• [WRITTEN INSTRUCTION]:
Pick out each line of the material below that contains the string "icon", where uppercase and lowercase count as different.

───── DATA SHOWN ─────

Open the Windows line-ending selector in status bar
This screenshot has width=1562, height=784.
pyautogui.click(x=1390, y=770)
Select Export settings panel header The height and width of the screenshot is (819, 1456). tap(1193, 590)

─────
───── DATA SHOWN ─────

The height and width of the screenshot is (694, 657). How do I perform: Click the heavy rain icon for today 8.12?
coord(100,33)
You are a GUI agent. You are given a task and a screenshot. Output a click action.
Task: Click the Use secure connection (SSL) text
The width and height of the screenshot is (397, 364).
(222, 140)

─────
───── DATA SHOWN ─────

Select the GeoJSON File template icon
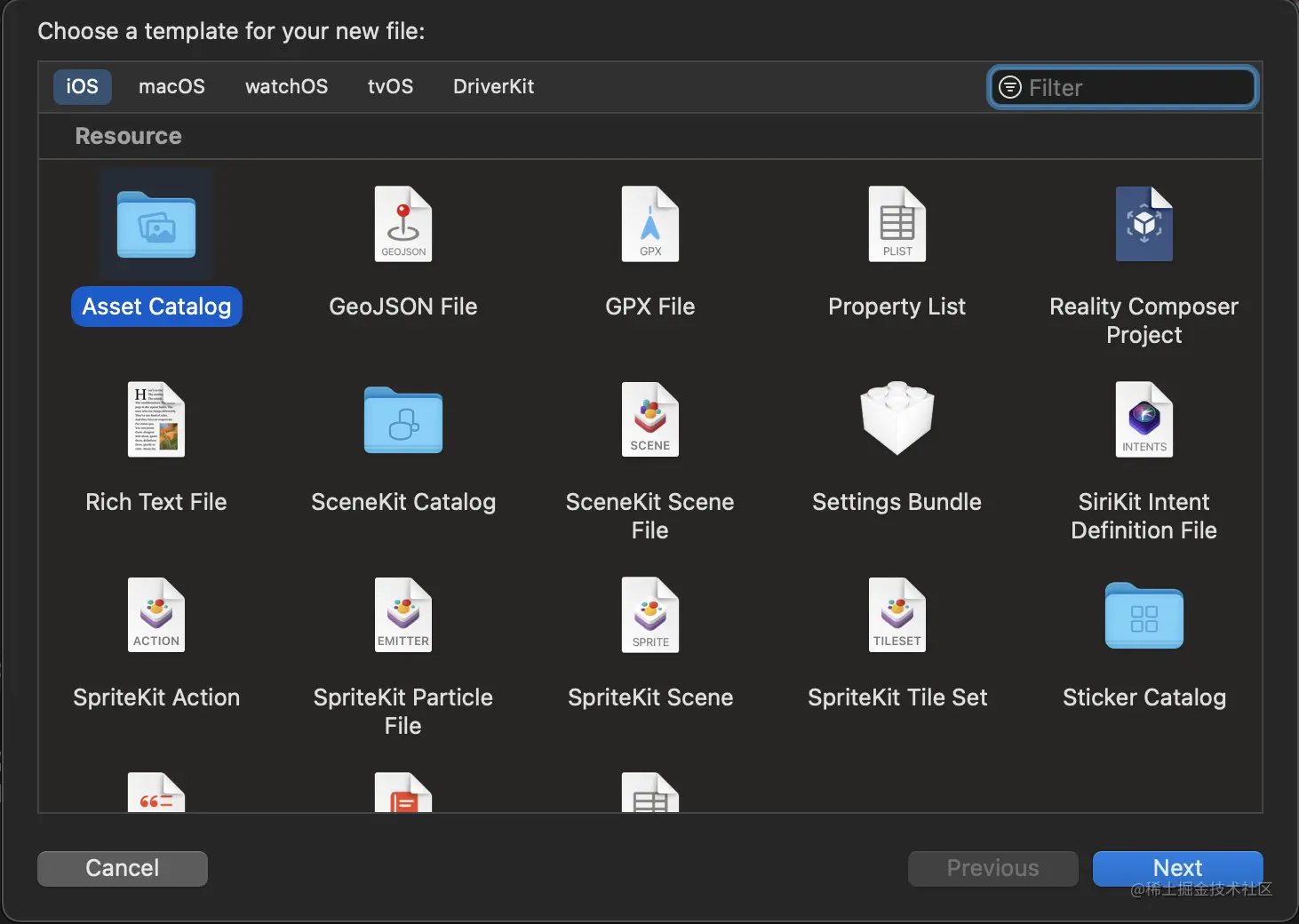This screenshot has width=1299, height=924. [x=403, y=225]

─────

• [FINAL ANSWER]:
The height and width of the screenshot is (694, 657). How do I perform: Click the heavy rain icon for today 8.12?
Select the GeoJSON File template icon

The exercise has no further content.